In general: buying a mortgage REIT isn't an investment in real estate,
it's an investment in a company that does real-estate-related lending -
which involves different risks than direct real estate ownership. It's
somewhat comparable to a bond fund, though the lending it does is very
specialized, so the risks are different/greater than in a typical bond
fund. Contrast this to an equity REIT (one that owns properties and
collects rent) which is in a very different business. Many of the
arguments you may have heard for investing in REITs apply to equity
REITs, rather than mortgage REITs.

If you look at one be sure to understand how exactly they make money -
what kind of lending they're doing, and how they borrow to do that
lending.
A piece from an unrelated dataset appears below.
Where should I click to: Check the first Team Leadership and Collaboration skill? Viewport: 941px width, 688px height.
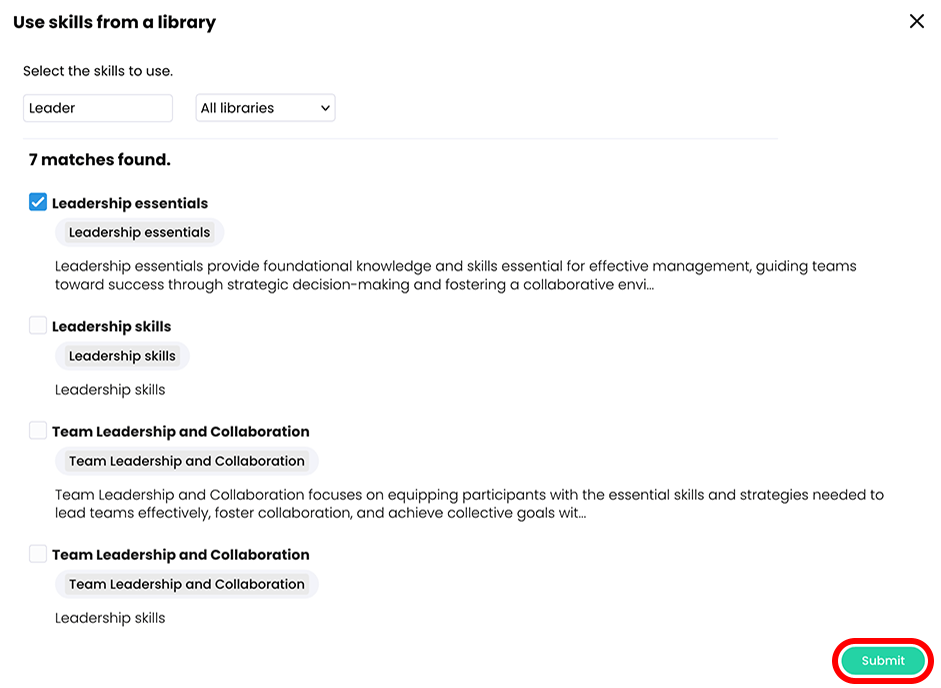[37, 430]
It's likely that the profits of many mortgage REITs are going
to drop given recent changes in interest rates. A couple years ago a
REIT could borrow at say a 2% rate and lend at a 4% rate, or higher. Now
that yield spread is much narrower. To the extent the REIT was relying
on cheap money to generate profits you should expect dips unless
interest rates change again in a beneficial way (short-term rates
dropping, or longer-term rates rising).

Also look at the loan portfolio to see what kinds of mortgages the REIT
is buying. Subprime borrowers (mortgages from individuals with poor
credit) of course are riskier than a REIT owning high-grade mortgage debt.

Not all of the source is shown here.